I have to do something now that I am back on one foot at least...the anger and just complete disgust at how lyme disease and coinfections are being disguised is enough to make me spontaneously combust. So I have to stay busy and do my best to do something about it.

It is amazing to me that the propaganda wheel just keeps on turning...

This journalist is not a journalist but a sheep. He just follows his orders not getting at the truth. It is amazing to me how so many ignoramasses (sp?) have such power they have not earned nor know what to do with. Scary...

Mr. Courcier is quoted, "Its been a hell of an emotional roller coaster" - as if the ride is over...He needs to realize it has only just begun if he doesn't follow through on some kind of treatment...

ps - Mayo Clinic, Minn. showed me negative on 2 bands and 5 bands of IGG & IGM on western blot! Very disgusted since I was posiitive thru IGX and lately BOWEN labs for lyme disease!

bettyg, Iowa

I do, however, think that this article was written with bias.

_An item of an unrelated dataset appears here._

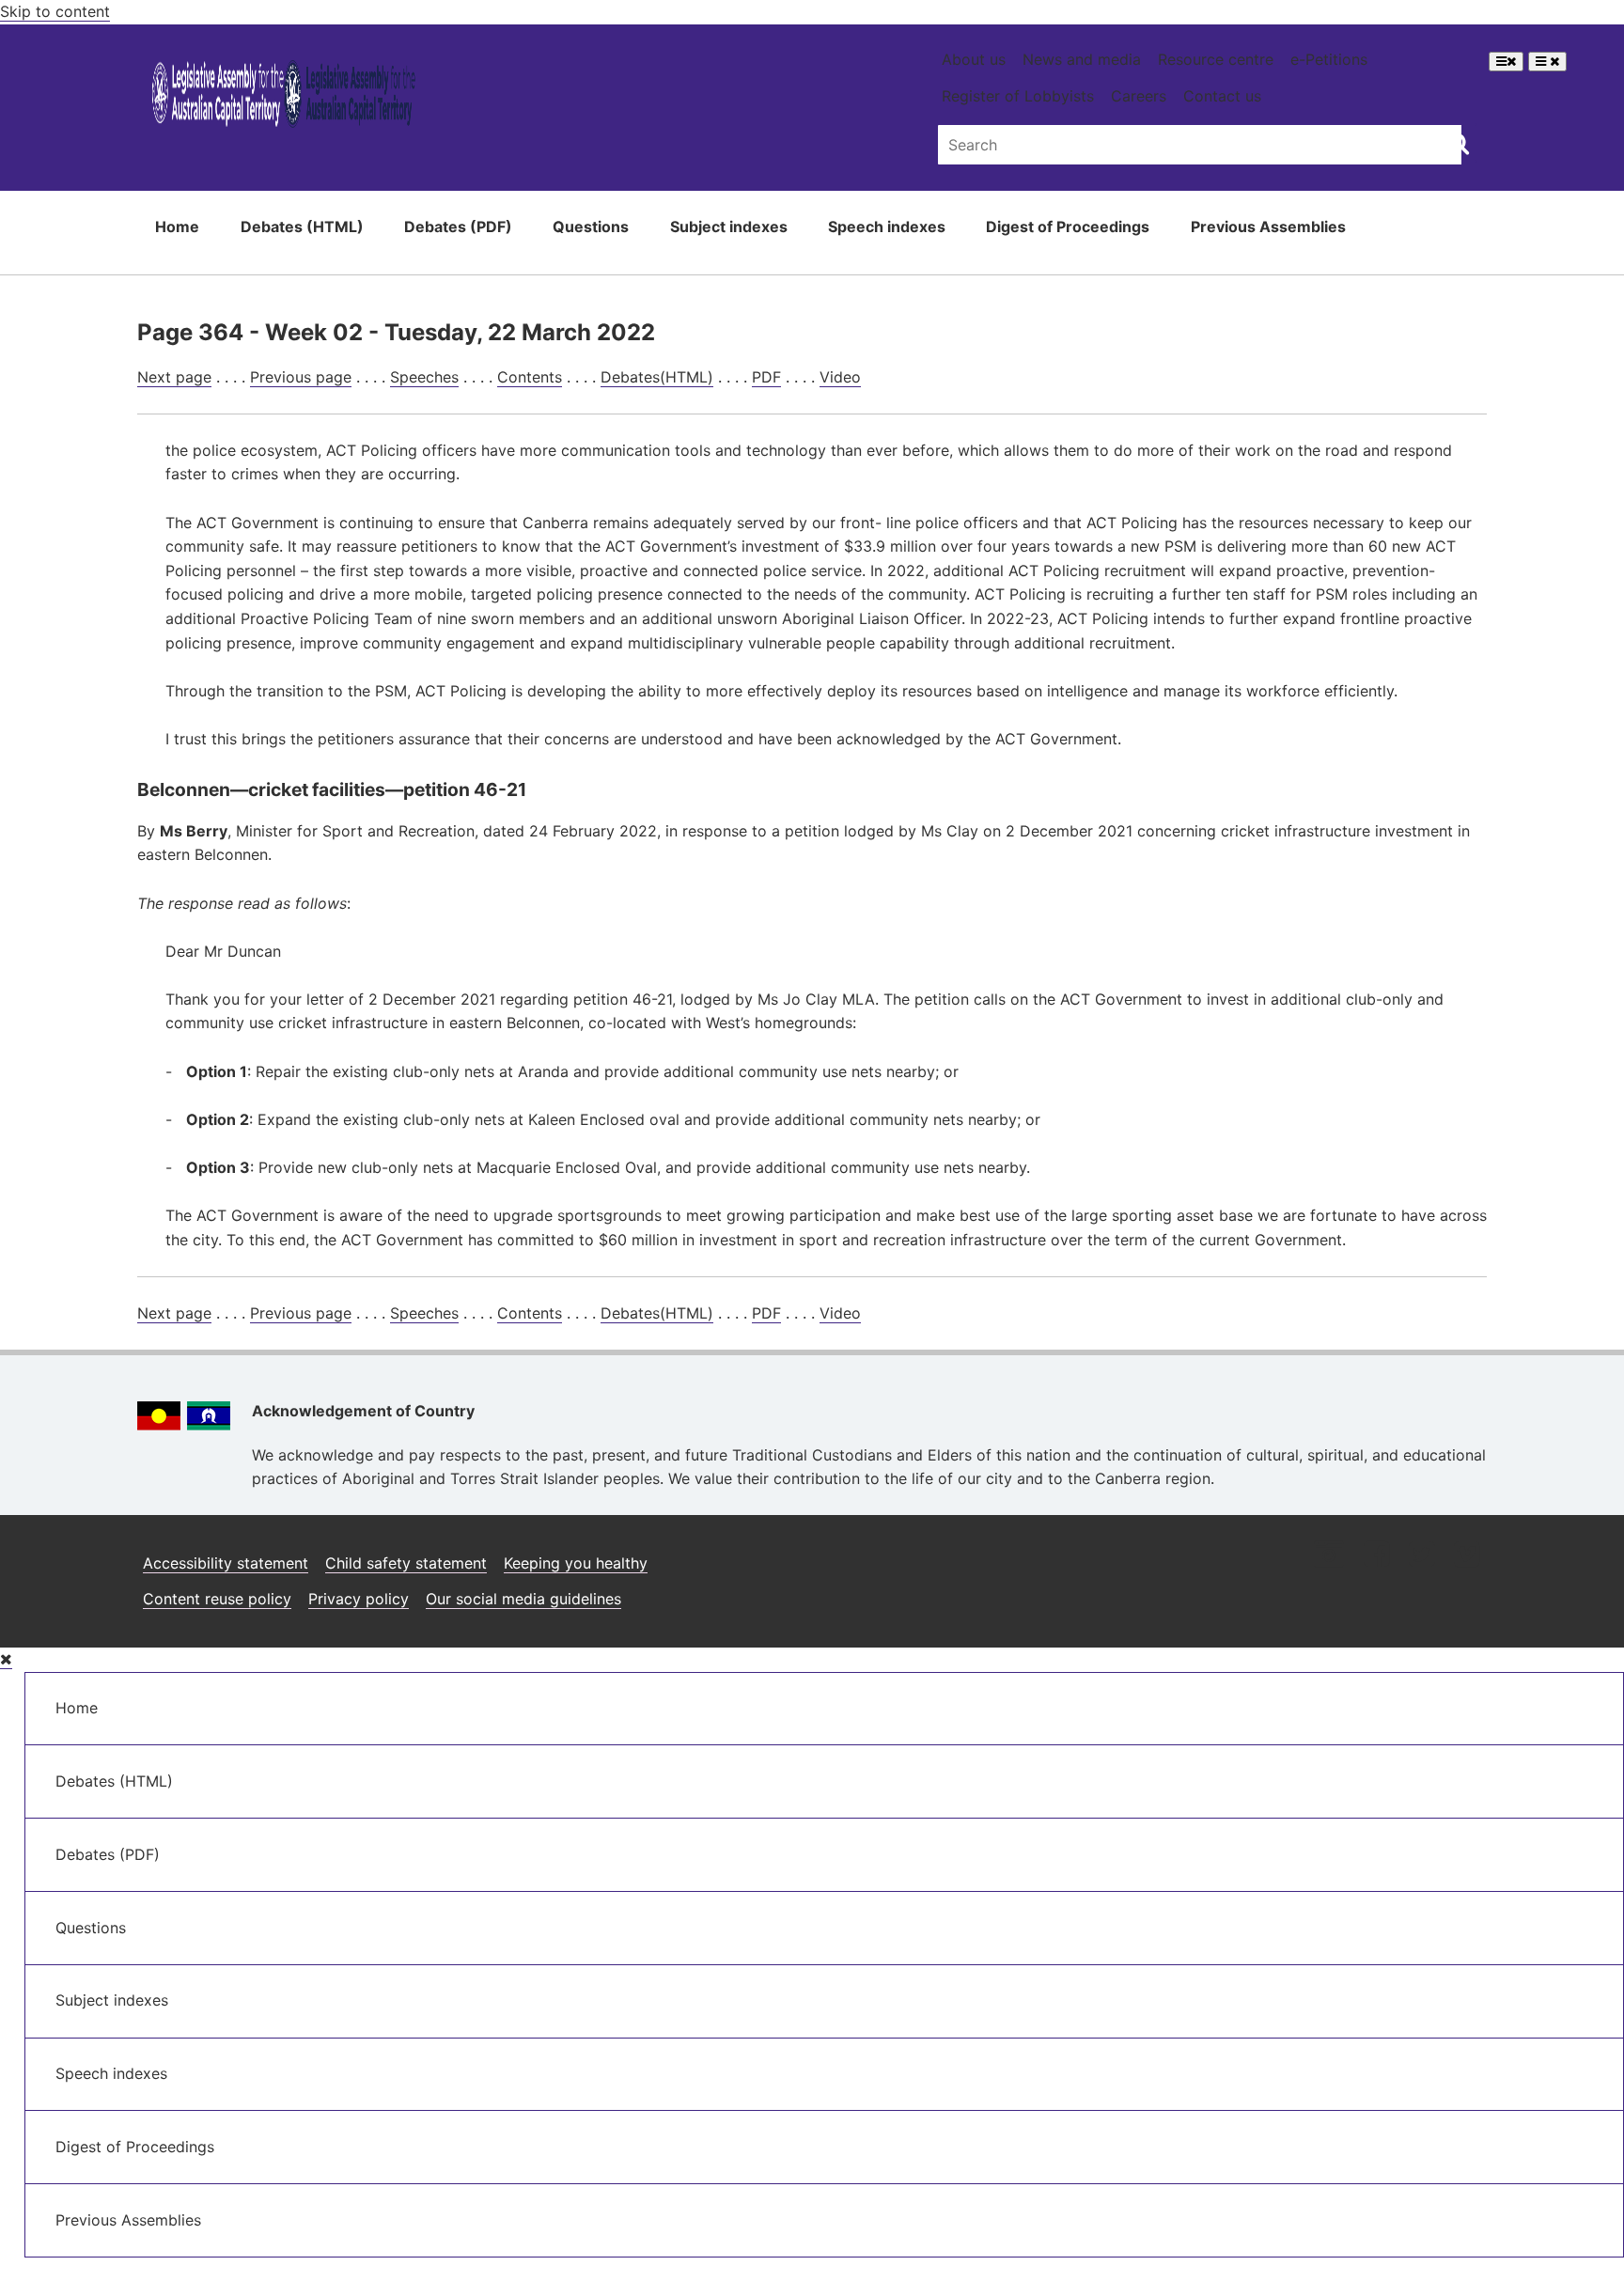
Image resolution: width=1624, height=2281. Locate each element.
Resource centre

This quote, for example; "But Robert Kenny, a spokesman for the State Department of Health, said the agency was not convinced that IGeneX was performing the recommended tests for the public in the same manner as it has been performing them to pass the state's proficiency review." is hersy. Additionally, they didn't follow it up with what Dr. Harris had to say about the claims.

Additionally, they ended the article on this note, "At the same time, it's clear there are tests out there for which there is really precious little to support their accuracy."

Hmmm... I wonder who the reporter believed.

Plus Courcier didn't really have an explanation for why he didn't accept the Lyme diagnosis--was it just because he was sick of taking medicines? Was it because no one explained to him that you feel worse (ie. herx) when you start taking the medicines.

When I was diagnosed with Lyme disease last summer I told my journalism teacher about how much trouble it took for me to get diagnosed. I told him about how I went to the doctors with a bunch of symptoms and they told me they didn't think anything was wrong with me--even though I had told them I had recently been hiking where there were ticks.

He was immediately skeptical of the doctors who had no answers and ignored me--not the doctor who helped--and he does an occasional article for the NYT (--he did NOT write this article). I have been thinking about bringing this up with him, but I am not sure what to say.